* TEXT EXTRACT
-=-=-=-=-
Hay and tarpaulin hid the house for 5 years ~ the tarpaulin warranty in Marine Cargo

There existed a Tariff for Marine Cargo Insurance too – there were rates for Inland transits which were discounted by 50% for transits less than 80 kms  – the rates were detariffed in 1994; viewed in hindsight those rates were fabulous  –  the market is yet to recover from the deep fall of those days !!   For bagged cargo, for inland transit risks, the Basic coverage (Inland Transit – B) rate was to be :  0.20% -  Underwriters were permitted to add specified perils to this and for tearing and handling losses it was 0.05%; another 0.05% for rain water damage; another 0.05% for shortage and a similar value for non delivery and so on…. 

~and all those rates were for cargoes carried in ‘closed trucks’ and not by open trucks  - it was further clarified that vehicles with tarpaulin will be considered as ‘closed trucks’!  - now most of the Insurers incorporate a warranty ‘warranted by closed vehicles or vehicles duly covered by tarpauline’ [sometimes some specifically covering bulkier cargo like windmill blades too have this warranty !]

A tarpaulin, or tarp, is a large sheet of strong, flexible, water-resistant or waterproof material, often cloth such as canvas or polyester coated with urethane, or made of plastics such as polyethylene. Tarpaulins often have reinforced grooves  at the corners and along the sides to form attachment points for rope, allowing them to be tied down or suspended. Inexpensive modern tarpaulins are made from woven polyethylene; this material is so associated with tarpaulins that it has become colloquially known in some quarters as polytarp.
-=-=-=-=-
* DATA SHOWN

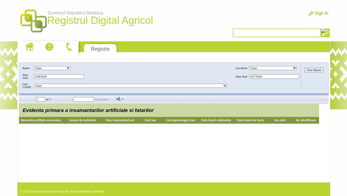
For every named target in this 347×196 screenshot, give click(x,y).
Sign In (321, 13)
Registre (100, 49)
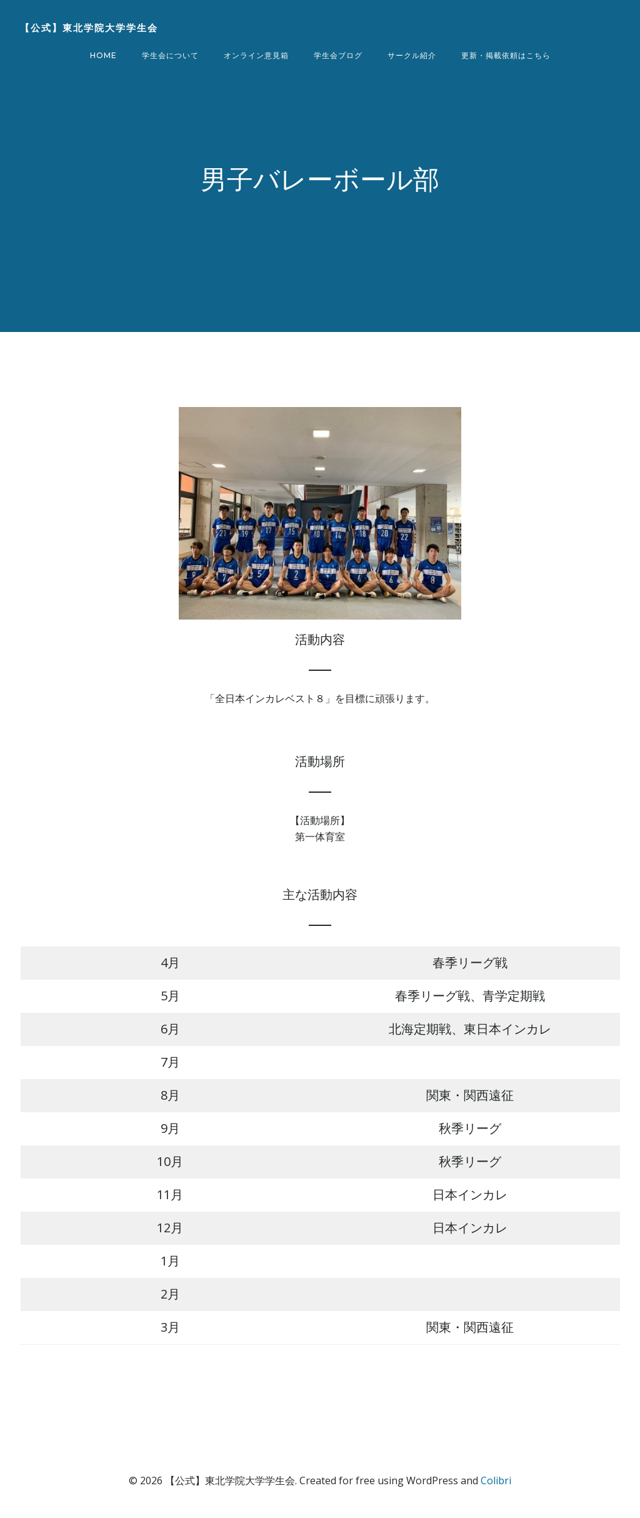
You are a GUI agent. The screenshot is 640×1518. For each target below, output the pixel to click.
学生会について (170, 55)
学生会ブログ (338, 55)
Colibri (496, 1480)
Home (103, 55)
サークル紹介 (412, 55)
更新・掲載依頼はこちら (506, 55)
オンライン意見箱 (256, 55)
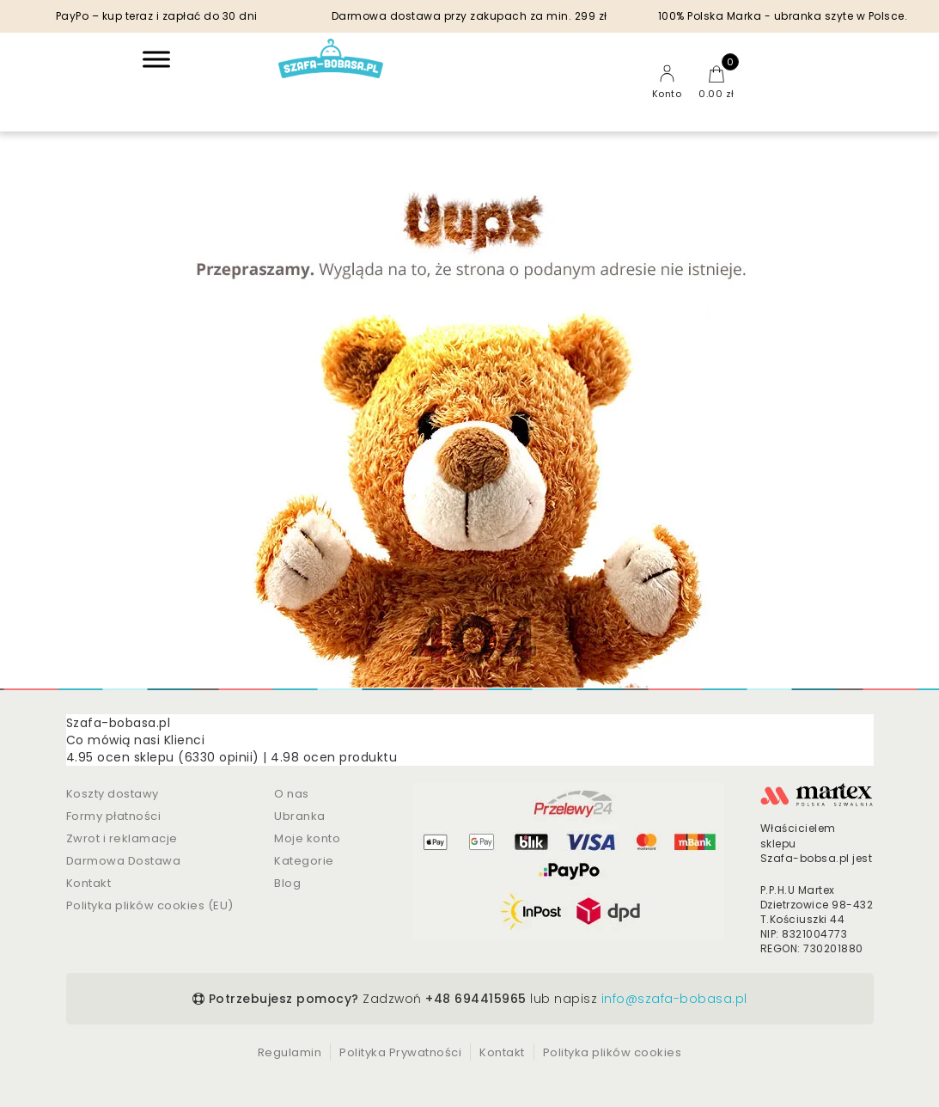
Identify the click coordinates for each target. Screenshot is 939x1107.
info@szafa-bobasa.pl (674, 998)
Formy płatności (114, 816)
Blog (287, 883)
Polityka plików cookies (612, 1052)
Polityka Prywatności (400, 1052)
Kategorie (304, 861)
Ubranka (300, 816)
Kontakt (89, 883)
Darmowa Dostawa (123, 861)
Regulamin (290, 1052)
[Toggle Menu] (156, 59)
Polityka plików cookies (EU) (150, 905)
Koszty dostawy (112, 794)
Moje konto (307, 838)
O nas (291, 794)
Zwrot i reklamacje (122, 838)
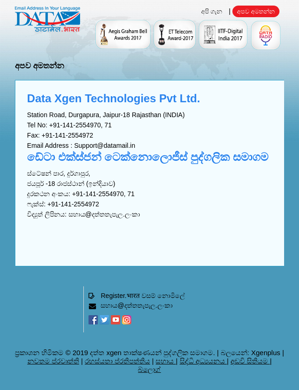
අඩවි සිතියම (250, 361)
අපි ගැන (212, 11)
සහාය (166, 361)
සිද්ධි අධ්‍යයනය (203, 361)
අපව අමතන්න (256, 11)
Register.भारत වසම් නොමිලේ (142, 295)
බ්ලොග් (149, 369)
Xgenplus (265, 353)
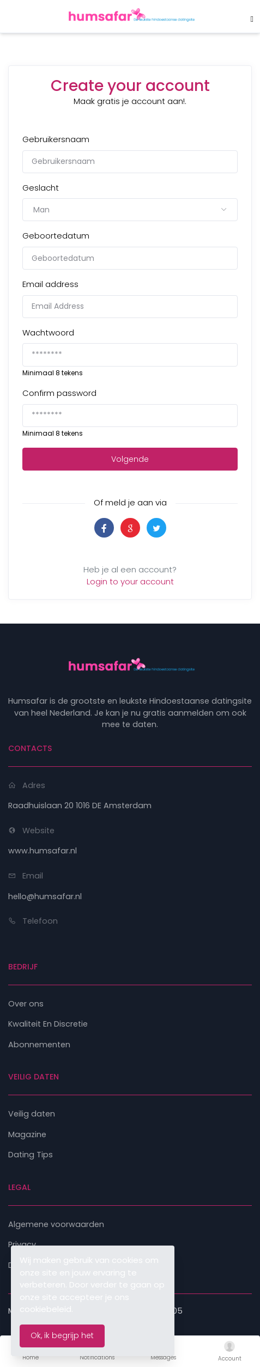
-=-=-=-=-
* TO-DO LIST
(a) Retype the marine cargo text from "There existed a" to "and so on….".
(b) Answer these questions from the marine cargo text.
(i) In what year were the marine cargo rates detariffed?
(ii) What rate was set for rain water damage?
(iii) In some quarters, what colloquial name is given to woven polyethylene?
Use only the marine cargo text, not the rows.

* FULL SOLUTIONS
(a)
There existed a Tariff for Marine Cargo Insurance too – there were rates for Inland transits which were discounted by 50% for transits less than 80 kms  – the rates were detariffed in 1994; viewed in hindsight those rates were fabulous  –  the market is yet to recover from the deep fall of those days !!   For bagged cargo, for inland transit risks, the Basic coverage (Inland Transit – B) rate was to be :  0.20% -  Underwriters were permitted to add specified perils to this and for tearing and handling losses it was 0.05%; another 0.05% for rain water damage; another 0.05% for shortage and a similar value for non delivery and so on….

(b)
(i) 1994
(ii) 0.05%
(iii) Polytarp